Heute ist Montag. Ich sitze an meinem Schreibtisch und blicke nach draussen.
Gestern auf einer mehrstündigen Zugfahrt las ich in einem Brief von Hans Scholl an Rose Nägele:
„Man sollte mehr Zeit für sich selbst verwenden. Man sollte nichts Neues suchen. Die Eindrücke werden erst wertvoll, wenn sie langsam durch uns gedrungen sind und als geläuterte Bilder in unserem Innersten weiterwandern. Das braucht Zeit, sehr viel Zeit; und da klagen die Menschen über Langeweile.“
Über Langeweile klage ich eigentlich kaum, aber über die wenige Zeit, dabei haben wir alle dieselbe Zeit, nur nutzen wir sie unterschiedlich.
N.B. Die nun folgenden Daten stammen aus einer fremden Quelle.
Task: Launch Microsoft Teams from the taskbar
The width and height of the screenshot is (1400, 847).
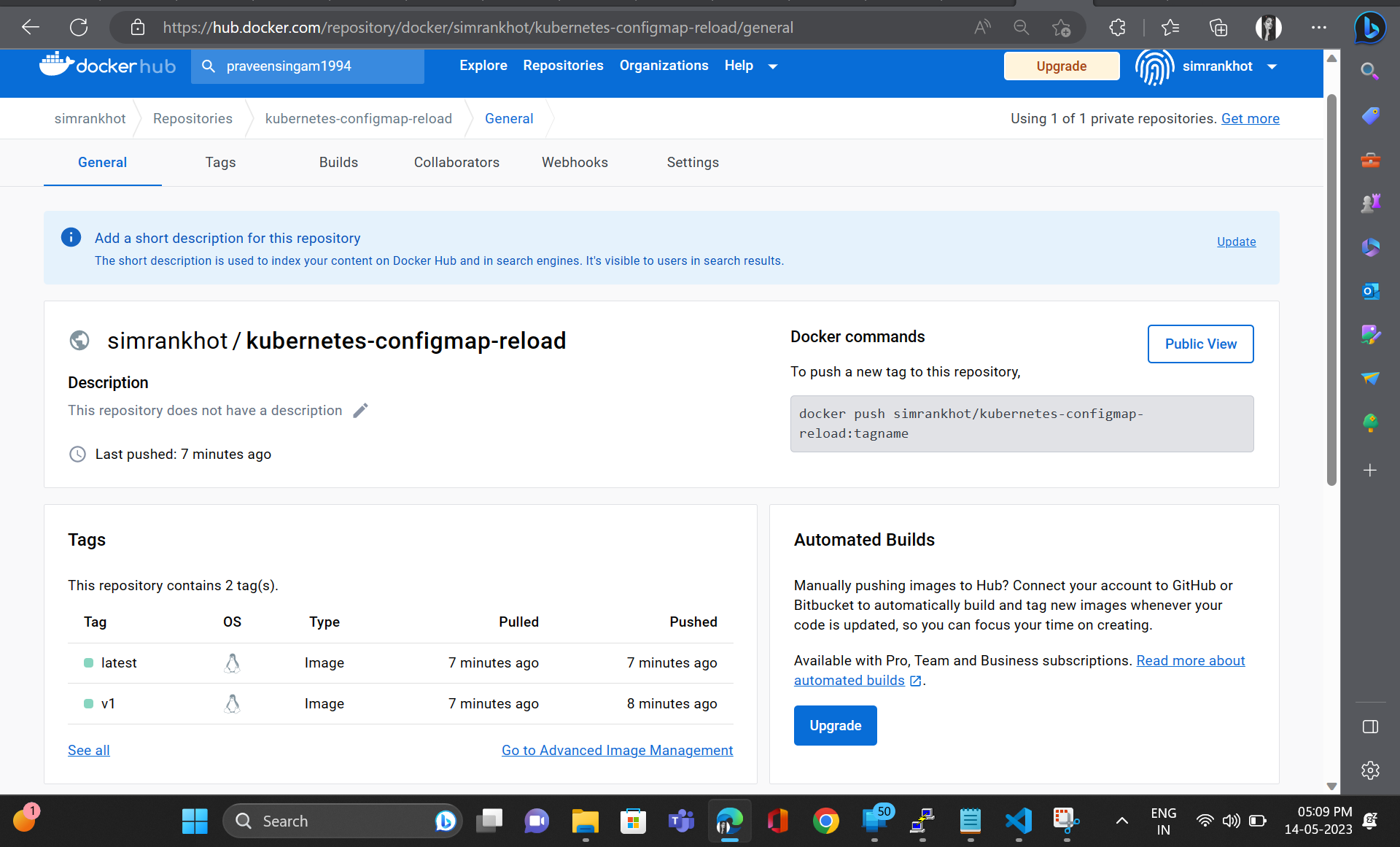Action: (680, 820)
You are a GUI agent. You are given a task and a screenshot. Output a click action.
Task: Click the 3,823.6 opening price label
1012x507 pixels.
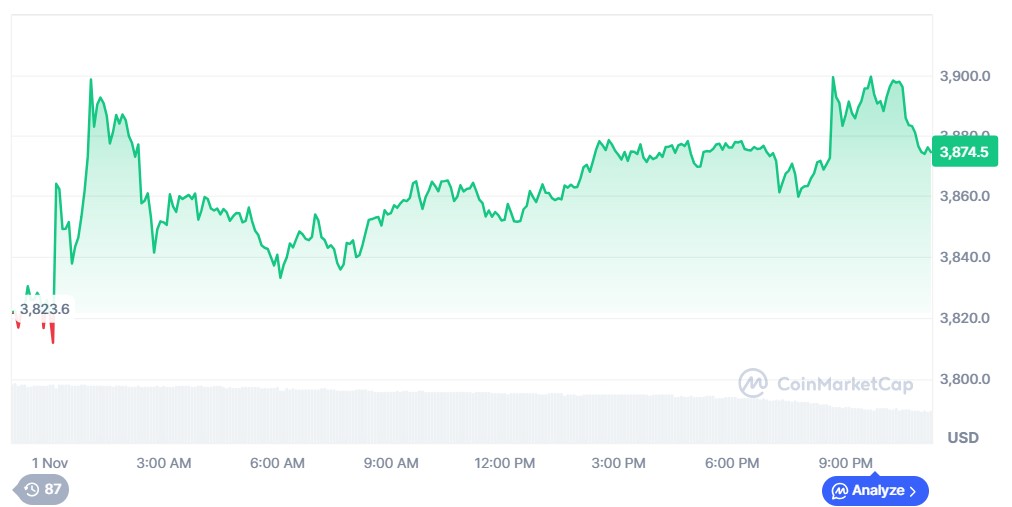44,309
Oft sehne ich mich nach Stille Zeit, dem Zugang zur Stille, der Stille des Herzens. Ich halte mich zu gerne fest an den Erfahrungen anderer, an Filmen, Büchern, Zitaten und Musik.
Aber was passiert, wenn nichts ist?
Wenn keine Musik spielt und keine Worte gesprochen werden?
Um empfindsam für das Leid und die Freude des anderen zu sein, muss ich zulassen mich selbst wahrzunehmen. Hier sitze ich, vor einem leeren weissen Bidschirm und versuche meine Gedanken zu notieren, griffbereit neben mir liegen Aufzeichnungen von den Geschwistern Scholl, „Der dreifache Weg“ von Henri Nouwen, eine Bibel und „Das Glück in diesem Leben“ Von Papst Franziskus. Statt zuerst in mich hineinzuhören, abzuwarten und dann zu schreiben, suche ich nach den Gedanken der anderen. Wenn meine unruhigen Gedanken allmählich leiser werden und mein Herz zur Ruhe findet, fangen die Eindrücke der letzten Wochen an sich zu lichten, die wertvollen Ereignisse werden zu bedeutsamen Bildern.